>> BEGIN

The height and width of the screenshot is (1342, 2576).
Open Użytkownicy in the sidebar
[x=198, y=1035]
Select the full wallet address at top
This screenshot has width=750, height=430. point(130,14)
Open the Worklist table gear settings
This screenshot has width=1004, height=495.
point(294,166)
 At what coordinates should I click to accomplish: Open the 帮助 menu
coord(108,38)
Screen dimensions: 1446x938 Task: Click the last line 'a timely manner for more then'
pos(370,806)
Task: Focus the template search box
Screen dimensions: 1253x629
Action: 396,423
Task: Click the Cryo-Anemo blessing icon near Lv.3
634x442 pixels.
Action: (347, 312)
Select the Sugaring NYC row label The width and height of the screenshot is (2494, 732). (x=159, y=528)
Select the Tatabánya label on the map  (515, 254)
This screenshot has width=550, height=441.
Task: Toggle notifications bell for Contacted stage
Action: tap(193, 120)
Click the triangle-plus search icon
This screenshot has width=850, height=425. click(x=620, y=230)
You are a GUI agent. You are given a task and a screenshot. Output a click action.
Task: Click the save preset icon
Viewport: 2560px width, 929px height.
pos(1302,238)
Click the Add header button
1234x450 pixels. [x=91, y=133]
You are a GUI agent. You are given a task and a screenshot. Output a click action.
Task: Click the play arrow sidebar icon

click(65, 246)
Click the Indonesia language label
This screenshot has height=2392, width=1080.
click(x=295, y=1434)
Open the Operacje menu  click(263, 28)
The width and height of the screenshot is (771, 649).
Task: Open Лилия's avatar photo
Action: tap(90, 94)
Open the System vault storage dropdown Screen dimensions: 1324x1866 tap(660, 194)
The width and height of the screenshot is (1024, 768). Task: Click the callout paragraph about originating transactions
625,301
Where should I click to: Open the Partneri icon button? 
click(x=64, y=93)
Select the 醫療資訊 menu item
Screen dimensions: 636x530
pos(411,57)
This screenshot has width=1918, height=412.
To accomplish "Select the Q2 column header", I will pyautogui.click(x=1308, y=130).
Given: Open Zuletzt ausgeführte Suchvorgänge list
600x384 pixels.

>> END

- What is expected: Quote every one of the records above word for word, keeping each line unchanged.

- Answer to the problem:
The height and width of the screenshot is (1342, 2576).
Open Użytkownicy in the sidebar
[x=198, y=1035]
Select the full wallet address at top
This screenshot has width=750, height=430. point(130,14)
Open the Worklist table gear settings
This screenshot has width=1004, height=495.
point(294,166)
 At what coordinates should I click to accomplish: Open the 帮助 menu
coord(108,38)
Screen dimensions: 1446x938 Task: Click the last line 'a timely manner for more then'
pos(370,806)
Task: Focus the template search box
Screen dimensions: 1253x629
Action: 396,423
Task: Click the Cryo-Anemo blessing icon near Lv.3
634x442 pixels.
Action: (347, 312)
Select the Sugaring NYC row label The width and height of the screenshot is (2494, 732). (x=159, y=528)
Select the Tatabánya label on the map  (515, 254)
This screenshot has width=550, height=441.
Task: Toggle notifications bell for Contacted stage
Action: tap(193, 120)
Click the triangle-plus search icon
This screenshot has width=850, height=425. click(x=620, y=230)
You are a GUI agent. You are given a task and a screenshot. Output a click action.
Task: Click the save preset icon
Viewport: 2560px width, 929px height.
pos(1302,238)
Click the Add header button
1234x450 pixels. [x=91, y=133]
You are a GUI agent. You are given a task and a screenshot. Output a click action.
Task: Click the play arrow sidebar icon

click(65, 246)
Click the Indonesia language label
This screenshot has height=2392, width=1080.
click(x=295, y=1434)
Open the Operacje menu  click(263, 28)
The width and height of the screenshot is (771, 649).
Task: Open Лилия's avatar photo
Action: tap(90, 94)
Open the System vault storage dropdown Screen dimensions: 1324x1866 tap(660, 194)
The width and height of the screenshot is (1024, 768). Task: Click the callout paragraph about originating transactions
625,301
Where should I click to: Open the Partneri icon button? 
click(x=64, y=93)
Select the 醫療資訊 menu item
Screen dimensions: 636x530
pos(411,57)
This screenshot has width=1918, height=412.
To accomplish "Select the Q2 column header", I will pyautogui.click(x=1308, y=130).
Given: Open Zuletzt ausgeführte Suchvorgänge list
600x384 pixels.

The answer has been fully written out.